Problem: Once the line containing "Task: Click the Show Events (1 of 7) link" is found in the entries below, restate it and each following line word for word, stopping after the line containing "Viewport: 1195px width, 876px height.".

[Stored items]
^^^^

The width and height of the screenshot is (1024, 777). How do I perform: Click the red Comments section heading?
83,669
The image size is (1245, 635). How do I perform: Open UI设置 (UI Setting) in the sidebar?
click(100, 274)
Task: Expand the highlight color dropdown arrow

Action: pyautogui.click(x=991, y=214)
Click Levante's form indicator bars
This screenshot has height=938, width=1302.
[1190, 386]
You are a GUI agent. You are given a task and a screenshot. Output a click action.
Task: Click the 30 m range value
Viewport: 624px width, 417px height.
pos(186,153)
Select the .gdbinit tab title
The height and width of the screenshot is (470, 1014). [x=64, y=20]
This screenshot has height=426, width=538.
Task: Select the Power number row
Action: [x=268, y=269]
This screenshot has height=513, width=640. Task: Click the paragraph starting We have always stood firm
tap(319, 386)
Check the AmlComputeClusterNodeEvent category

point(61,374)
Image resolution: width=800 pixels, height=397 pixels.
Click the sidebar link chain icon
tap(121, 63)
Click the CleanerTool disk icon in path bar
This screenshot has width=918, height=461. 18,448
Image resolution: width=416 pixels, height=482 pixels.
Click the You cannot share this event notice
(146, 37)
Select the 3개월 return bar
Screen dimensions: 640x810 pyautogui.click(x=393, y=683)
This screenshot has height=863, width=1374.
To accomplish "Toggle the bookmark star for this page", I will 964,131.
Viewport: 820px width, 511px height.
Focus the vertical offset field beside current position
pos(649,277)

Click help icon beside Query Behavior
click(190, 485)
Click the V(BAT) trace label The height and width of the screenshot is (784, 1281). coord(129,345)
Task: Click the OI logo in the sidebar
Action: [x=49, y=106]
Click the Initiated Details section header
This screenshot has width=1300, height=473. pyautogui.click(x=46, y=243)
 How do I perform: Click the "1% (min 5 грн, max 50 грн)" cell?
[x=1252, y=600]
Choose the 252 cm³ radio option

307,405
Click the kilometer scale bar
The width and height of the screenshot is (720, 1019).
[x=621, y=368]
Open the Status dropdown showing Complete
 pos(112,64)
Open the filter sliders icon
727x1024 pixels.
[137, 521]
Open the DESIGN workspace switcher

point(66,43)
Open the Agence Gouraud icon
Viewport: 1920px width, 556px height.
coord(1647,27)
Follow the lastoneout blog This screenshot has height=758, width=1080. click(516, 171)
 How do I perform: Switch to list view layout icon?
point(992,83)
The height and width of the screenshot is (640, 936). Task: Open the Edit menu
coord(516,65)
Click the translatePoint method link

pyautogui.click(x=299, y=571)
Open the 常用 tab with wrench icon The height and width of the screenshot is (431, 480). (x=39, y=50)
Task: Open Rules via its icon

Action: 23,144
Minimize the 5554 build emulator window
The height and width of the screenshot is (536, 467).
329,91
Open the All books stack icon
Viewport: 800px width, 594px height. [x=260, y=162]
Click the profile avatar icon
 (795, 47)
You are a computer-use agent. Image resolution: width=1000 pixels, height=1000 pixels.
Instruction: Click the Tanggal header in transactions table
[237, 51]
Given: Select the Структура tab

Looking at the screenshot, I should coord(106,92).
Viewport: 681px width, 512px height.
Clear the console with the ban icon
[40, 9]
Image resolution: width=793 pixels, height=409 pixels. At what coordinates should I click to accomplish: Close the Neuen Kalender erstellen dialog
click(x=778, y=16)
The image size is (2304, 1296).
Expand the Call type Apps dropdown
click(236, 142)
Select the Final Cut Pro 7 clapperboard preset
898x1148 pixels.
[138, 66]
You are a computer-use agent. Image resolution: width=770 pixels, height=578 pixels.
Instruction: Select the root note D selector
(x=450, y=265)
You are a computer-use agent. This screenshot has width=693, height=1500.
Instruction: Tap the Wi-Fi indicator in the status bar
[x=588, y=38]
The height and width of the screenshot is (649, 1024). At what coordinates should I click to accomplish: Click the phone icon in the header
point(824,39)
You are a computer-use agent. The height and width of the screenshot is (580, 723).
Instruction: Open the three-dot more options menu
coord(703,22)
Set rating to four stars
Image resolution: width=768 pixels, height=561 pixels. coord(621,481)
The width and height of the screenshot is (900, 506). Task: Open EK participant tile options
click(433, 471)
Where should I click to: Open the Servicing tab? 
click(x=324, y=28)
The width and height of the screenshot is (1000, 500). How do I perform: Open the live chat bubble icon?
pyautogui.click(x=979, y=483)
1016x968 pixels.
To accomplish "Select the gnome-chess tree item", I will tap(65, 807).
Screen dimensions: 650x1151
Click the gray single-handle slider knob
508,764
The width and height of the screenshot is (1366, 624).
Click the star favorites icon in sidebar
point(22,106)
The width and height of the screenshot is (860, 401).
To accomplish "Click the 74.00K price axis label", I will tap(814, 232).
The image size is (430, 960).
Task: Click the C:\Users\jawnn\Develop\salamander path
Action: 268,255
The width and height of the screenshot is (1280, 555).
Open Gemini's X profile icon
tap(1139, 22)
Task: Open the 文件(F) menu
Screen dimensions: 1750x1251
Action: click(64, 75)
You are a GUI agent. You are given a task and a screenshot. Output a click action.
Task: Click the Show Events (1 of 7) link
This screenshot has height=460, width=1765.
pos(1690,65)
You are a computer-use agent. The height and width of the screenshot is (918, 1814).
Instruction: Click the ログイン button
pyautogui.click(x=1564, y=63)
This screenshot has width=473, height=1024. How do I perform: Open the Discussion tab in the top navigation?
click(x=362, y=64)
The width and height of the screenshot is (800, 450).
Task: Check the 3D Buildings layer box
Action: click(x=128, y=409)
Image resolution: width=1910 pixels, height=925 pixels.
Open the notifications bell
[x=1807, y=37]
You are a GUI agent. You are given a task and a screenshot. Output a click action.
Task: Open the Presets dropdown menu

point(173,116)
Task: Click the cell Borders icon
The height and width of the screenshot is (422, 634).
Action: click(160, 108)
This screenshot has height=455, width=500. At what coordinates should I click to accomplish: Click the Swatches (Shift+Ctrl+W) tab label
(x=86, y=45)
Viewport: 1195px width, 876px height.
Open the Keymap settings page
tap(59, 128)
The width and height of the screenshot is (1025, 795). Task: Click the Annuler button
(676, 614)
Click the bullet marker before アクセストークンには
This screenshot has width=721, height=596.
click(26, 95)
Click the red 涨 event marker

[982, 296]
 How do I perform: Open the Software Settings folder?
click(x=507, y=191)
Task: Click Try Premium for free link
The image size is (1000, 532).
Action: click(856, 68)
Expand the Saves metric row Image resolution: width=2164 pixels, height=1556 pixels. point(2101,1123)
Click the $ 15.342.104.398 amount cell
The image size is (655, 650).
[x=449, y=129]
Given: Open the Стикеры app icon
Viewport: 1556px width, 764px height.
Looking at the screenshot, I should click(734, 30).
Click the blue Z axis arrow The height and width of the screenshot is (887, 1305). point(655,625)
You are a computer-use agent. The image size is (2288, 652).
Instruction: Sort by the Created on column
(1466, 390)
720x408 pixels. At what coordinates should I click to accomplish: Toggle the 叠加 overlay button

^^^^

Result for this task:
Task: Click the Show Events (1 of 7) link
This screenshot has height=460, width=1765.
pos(1690,65)
You are a computer-use agent. The height and width of the screenshot is (918, 1814).
Instruction: Click the ログイン button
pyautogui.click(x=1564, y=63)
This screenshot has width=473, height=1024. How do I perform: Open the Discussion tab in the top navigation?
click(x=362, y=64)
The width and height of the screenshot is (800, 450).
Task: Check the 3D Buildings layer box
Action: click(x=128, y=409)
Image resolution: width=1910 pixels, height=925 pixels.
Open the notifications bell
[x=1807, y=37]
You are a GUI agent. You are given a task and a screenshot. Output a click action.
Task: Open the Presets dropdown menu

point(173,116)
Task: Click the cell Borders icon
The height and width of the screenshot is (422, 634).
Action: click(160, 108)
This screenshot has height=455, width=500. At what coordinates should I click to accomplish: Click the Swatches (Shift+Ctrl+W) tab label
(x=86, y=45)
Viewport: 1195px width, 876px height.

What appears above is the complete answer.